Let’s see an example with the previous code snippet. The following figure shows
the result of stale pointer detection. The program crashed while accessing
0x7faf40953000. After scanning the process’s address space, we
found five back references. One of the back reference occurs at
Heap analysis reveals that this is an active region with size of 16 bytes and
starting at address
0x102c260. There are many data types that could result in
the allocation of 16 bytes of heap memory (This also depends on the
implementation of particular memory allocator besides the type itself.) But
only a fraction of them have a pointer value as its data member at the offset
of 8 byte. Backtrace’s type identification lists seven possible object types.
If we ignore the types of system libraries, there are only two types left,
struct student and
struct team_member. The user is prompted to review the
source code related to the variables of these types, especially the data member
which references the fault memory address.
There are some limitations to this approach. The memory scan has a significant impact on performance due to the full scan of process’s address space.
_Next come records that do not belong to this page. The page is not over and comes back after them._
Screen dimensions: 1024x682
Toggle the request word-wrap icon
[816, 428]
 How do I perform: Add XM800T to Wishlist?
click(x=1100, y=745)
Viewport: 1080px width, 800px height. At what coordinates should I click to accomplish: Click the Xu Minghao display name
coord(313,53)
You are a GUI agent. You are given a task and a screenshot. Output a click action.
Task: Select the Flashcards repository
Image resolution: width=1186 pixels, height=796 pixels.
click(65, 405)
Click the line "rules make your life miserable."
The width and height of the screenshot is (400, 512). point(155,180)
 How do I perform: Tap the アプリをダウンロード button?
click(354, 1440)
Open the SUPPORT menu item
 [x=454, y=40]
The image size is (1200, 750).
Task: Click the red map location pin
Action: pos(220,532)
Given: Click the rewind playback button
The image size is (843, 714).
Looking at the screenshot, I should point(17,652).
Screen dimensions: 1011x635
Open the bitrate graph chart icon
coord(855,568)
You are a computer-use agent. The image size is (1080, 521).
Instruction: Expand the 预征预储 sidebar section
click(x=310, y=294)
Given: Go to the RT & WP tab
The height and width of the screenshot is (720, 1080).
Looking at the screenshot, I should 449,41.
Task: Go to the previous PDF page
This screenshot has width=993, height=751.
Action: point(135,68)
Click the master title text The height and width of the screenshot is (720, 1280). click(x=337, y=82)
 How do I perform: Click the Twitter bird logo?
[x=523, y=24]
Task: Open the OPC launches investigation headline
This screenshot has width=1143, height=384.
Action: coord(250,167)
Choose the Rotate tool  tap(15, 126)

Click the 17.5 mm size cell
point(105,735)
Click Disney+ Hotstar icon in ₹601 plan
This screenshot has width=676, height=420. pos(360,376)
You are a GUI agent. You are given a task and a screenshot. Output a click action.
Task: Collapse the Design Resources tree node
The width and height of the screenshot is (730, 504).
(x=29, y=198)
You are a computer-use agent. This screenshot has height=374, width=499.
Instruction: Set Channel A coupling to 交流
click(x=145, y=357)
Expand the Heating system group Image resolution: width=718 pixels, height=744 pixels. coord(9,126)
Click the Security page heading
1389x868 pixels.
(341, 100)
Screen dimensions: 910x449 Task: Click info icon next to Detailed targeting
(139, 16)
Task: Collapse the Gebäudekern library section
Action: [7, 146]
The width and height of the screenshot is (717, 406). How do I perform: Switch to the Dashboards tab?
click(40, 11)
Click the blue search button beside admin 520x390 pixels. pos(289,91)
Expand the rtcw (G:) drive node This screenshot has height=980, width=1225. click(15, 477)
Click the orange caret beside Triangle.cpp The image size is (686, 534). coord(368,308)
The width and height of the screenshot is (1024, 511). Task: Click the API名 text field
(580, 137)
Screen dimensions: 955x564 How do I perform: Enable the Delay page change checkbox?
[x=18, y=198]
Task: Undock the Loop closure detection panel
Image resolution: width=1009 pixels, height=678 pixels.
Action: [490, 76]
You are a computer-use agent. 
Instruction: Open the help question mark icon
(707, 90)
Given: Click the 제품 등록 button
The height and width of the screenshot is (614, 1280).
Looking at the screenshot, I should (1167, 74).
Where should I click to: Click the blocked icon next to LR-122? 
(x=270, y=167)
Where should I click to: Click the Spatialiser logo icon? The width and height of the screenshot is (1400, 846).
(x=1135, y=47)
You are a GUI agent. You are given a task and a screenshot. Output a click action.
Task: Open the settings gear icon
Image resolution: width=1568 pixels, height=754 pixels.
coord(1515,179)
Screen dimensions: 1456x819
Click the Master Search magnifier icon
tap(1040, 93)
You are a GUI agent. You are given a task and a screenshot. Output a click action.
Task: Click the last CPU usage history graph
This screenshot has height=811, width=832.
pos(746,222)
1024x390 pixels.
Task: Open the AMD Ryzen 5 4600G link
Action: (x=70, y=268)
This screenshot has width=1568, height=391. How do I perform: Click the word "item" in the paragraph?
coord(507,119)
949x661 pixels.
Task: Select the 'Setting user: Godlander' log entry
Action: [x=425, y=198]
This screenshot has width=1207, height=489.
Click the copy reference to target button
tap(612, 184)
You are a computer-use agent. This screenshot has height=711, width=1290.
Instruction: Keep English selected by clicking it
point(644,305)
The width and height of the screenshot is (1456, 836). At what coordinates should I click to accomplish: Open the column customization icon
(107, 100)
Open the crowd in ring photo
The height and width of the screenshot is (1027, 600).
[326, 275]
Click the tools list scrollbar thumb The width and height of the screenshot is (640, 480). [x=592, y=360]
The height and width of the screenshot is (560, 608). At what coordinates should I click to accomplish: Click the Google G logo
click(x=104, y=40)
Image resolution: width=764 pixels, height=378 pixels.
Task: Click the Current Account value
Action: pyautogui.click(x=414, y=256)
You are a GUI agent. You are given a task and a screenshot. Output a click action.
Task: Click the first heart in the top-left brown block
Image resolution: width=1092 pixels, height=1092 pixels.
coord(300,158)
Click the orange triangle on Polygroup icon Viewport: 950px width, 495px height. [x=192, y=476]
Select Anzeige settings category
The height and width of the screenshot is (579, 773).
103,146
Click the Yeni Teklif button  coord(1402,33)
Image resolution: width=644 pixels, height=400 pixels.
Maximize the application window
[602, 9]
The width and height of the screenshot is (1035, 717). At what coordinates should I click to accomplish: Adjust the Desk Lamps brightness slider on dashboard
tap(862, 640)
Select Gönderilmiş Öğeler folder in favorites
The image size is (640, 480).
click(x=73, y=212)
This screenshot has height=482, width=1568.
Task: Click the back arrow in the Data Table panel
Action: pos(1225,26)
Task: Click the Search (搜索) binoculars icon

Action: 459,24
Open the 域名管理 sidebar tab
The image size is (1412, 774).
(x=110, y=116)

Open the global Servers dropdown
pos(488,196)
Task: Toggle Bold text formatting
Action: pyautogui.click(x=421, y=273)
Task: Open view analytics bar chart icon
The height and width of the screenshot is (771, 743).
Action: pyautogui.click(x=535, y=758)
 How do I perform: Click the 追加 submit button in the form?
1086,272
Our test shows a linear relationship of response time to the total amount of mapped memory of the target process. The effectiveness of this approach relies on the fault memory address itself. If the program faults on an address that is a common value, there will be too many false positive back references to be useful. As an extreme example, a crash due to dereference of NULL would render the feature useless because NULL pointer, i.e. value 0, would generate numerous back references where most of them are unrelated.
Debugging stale pointer bugs is challenging; there is no silver bullet. However, Backtrace provides a practical feature to find all back references to an invalid memory address. Combined with the heap analysis module embedded in Backtrace, it is hopeful to find the heap object that is freed but still referenced by active variables, and how they are related to the faulted memory address. This may be just the tool you need when others fall short.